*Excerpt to read*.
*****

Acceptance criteria:
- unary responses always carry the original `request_id`, `payload_hash`, and
server signature.
Targeted tests:
- response correlation test;
- server signature generation test.
## Phase 15. Session Update and Revocation Events
Goal: keep gateway session state current without synchronous hot-path lookups.
Artifacts:
- `EventSubscriber`
- session update handlers
- session revoke handlers
Dependencies: Phase 8.
Acceptance criteria:
- session updates change gateway behavior without per-request sync calls to the
auth service.
Targeted tests:
- cache update from event;
- revocation event invalidates cached session.
## Phase 16. Authenticated Push Stream
Goal: open a verified server-streaming channel for client-facing delivery.
Artifacts:
- `SubscribeEvents` handler
- stream binding to `user_id` and `device_session_id`
- initial server time event
Dependencies: Phase 15.
Acceptance criteria:
- the stream opens only after the full auth pipeline succeeds.
Targeted tests:
- authorized stream open;
- rejected stream open for invalid session;
- first event contains server time.

*****

*Dataset excerpt*.

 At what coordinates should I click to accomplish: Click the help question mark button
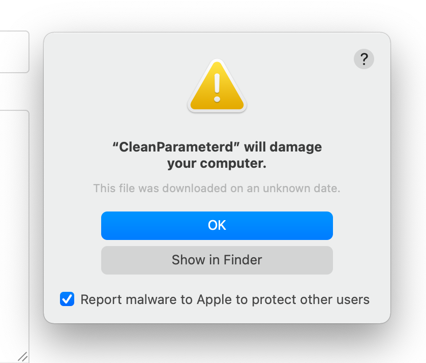click(363, 59)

*****

*Challenges*.
**A)** In the phase plan, rewrite everything from "## Phase 16." down to "Dependencies: Phase 15.", replacing "device_session_id" with "client_session_id".
**B)** Does the phase plan agree with each statement below? Answer yes or no for each and quote the words that decide it.
(i) Phase 16 depends on Phase 15.
(ii) In Phase 15, session updates rely on per-request sync calls to the auth service.
(iii) The push stream may open before the auth pipeline has finished.

*Solutions in order*.
**A)**
## Phase 16. Authenticated Push Stream
Goal: open a verified server-streaming channel for client-facing delivery.
Artifacts:
- `SubscribeEvents` handler
- stream binding to `user_id` and `client_session_id`
- initial server time event
Dependencies: Phase 15.

**B)**
(i) Yes: "Dependencies: Phase 15."
(ii) No: "session updates change gateway behavior without per-request sync calls to the auth service."
(iii) No: "the stream opens only after the full auth pipeline succeeds."